As a Type-A personality, the start of the New Year is always enormously powerful to me. A reset button, a way to tell myself to start fresh. I spend the lazy week between Christmas and New Years Eve creating delicately lined journals with all of my plans and intentions for the year to come. To sit down with my thoughts and write them down and know that I have them organized for later is an adrenaline rush that my significant other doesn’t quite understand. As we were shopping for a White Elephant present for a party earlier this week, I picked up a 2023 planner and showed him. “Wouldn’t this be a great gift?” He shrugged, smiled and walked by, stating “Not everyone finds organizing their days quite as fun as you do, Cam.” Though he’s right, and I definitely value my structure much more than the average person, we all do crave it. It’s why as children, teachers tell our parents structure is everything. It grounds us, it elevates us, and it gives us a semblance of emotional neutral when we’re feeling overwhelmed. So New Years always feels like a relief to me.

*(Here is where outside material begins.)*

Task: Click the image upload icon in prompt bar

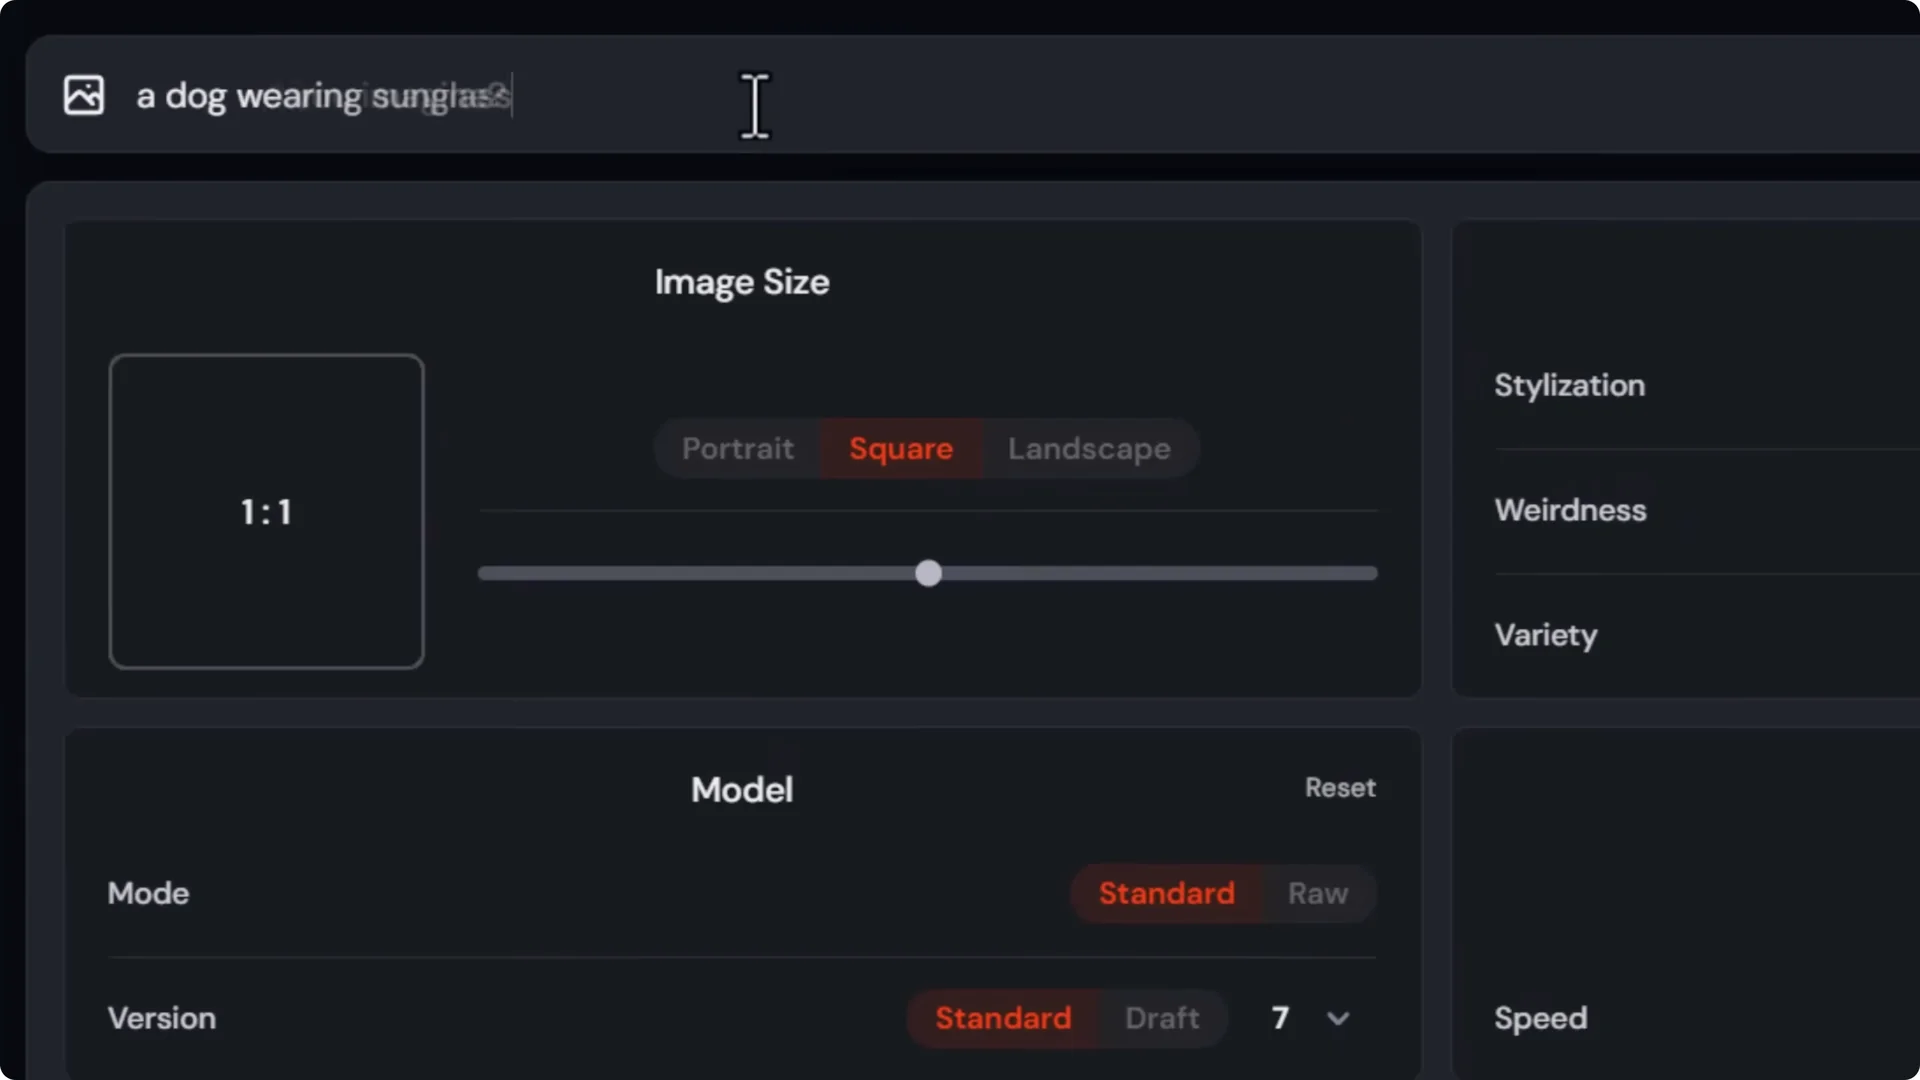Action: [x=84, y=95]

Everything I may not have gotten done in the last year I could reevaluate and put on the agenda for this year. Except…sometimes I got to February without starting any of the tasks I set out to do. A group that never took off, or some business venture that never came to fruition. That’s when I began picking at myself, tying up my self-worth in my lack of productivity and eventually moving into a spiral that ended with a lot of negative self-talk and some tears. Fun fact: Matt (my partner of 10+ years) said this year – “You only cried twice this holiday season, this was a good one!”
It’s not helpful to always stretch yourself. There can be value to it, for sure, but so much of resolution making is a pressure that you’re placing on yourself to be your worst critic if you fail. It’s an excuse to tie your motivation to a time, a reset button that’s really, truthfully, made up. Many times resolutions are a response to something you already feel is flawed about your character–your weight, your smoking or drinking habits, your social anxiety.
Why not, instead, focus on what made you happy that previous year? What interactions did you have that you want to have again? What ways can you practice loving yourself, rather than disciplining yourself for ‘acting out’ this year. Do you want to move your body because you don’t like yourself now, or do you want to move your body because you want to feel good?
My goals this year are based on the parts of myself that I truly appreciate–my drive to succeed, my love for my friends and family. I will take steps when I can–not every day, and not a certain amount each month–to spend time with and care for the people in my life, including myself.
Instead of looking back, look forward. Don’t make resolutions as a reaction but instead as a hope, not as a promise but as an intention, and know that ‘The New Year’ can restart whenever you want it to.